Building upon the material and creating tangible work on site, Paul Devens situates his waving platforms: designing and staging cultural resonance and amplifiers. The exhibition at Onomatopee both serves as a small overview exhibition surveying this body of work via documentation and exhibits some works and elements of work, often outside their original and natural habitat but open to shift our sense of space and to capture the soundness Paul Devens sets out for.

’Waving platforms’ positions itself literally and figuratively as a dipolar field displaying a dichotomy of vibrant idealism and static power. Static power resonates with the surface of reality, as its prescribed minimal living space answers to the ambitions of power institutions or systems of control to which the ideal user is subjected to eliminate his subjective idealism. Not being able to partake in planning creates need and weak social positions, even insanity, disease, terror…

The surface of reality becomes a waving platform along both the site’s constructive elevation and its auditive transpositioning which resonate and/or amplify. This socially constructive work plays on the ephemeral in order to make our hearing, in a broad sense, receptive.

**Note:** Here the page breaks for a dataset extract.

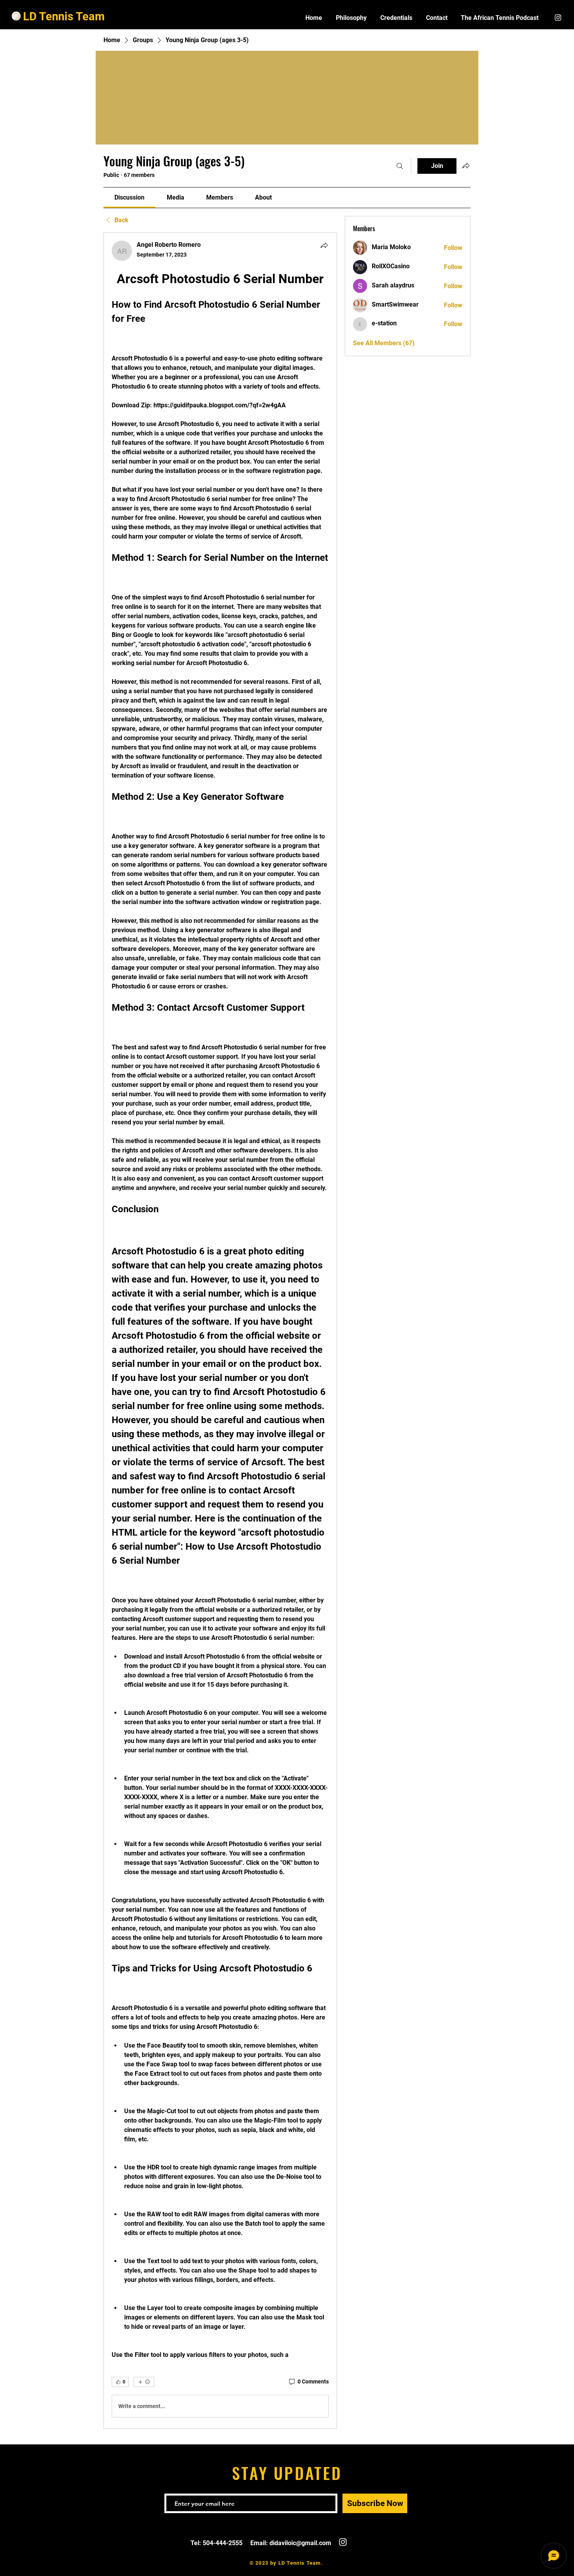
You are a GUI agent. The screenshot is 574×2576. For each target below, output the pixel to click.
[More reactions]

“ One has to register the investigative imagination of Paul Devens as the active paradigm of investigation associated with the field named sound art. Devens is sailing from sound art, yet his works exhibit a wide range of interests that go beyond mere sonic qualities of sound objects. In his works he intervenes in the urban realm, with an interest in both the physical and social aspects. He employs techniques of architectural production carefully selected from the inventory of shaping physical environment, as well as historical and political re-discoveries. Custom-made objects and creations lie at the core of some of other interventions as well as video projections. Some of these works try to capture or re-capture a social reality, and try to achieve a synthesis of sorts: sometimes one of facilitated and augmented, and sometimes one of a derived nature.”
- Emre Erkal, in the upcoming publication.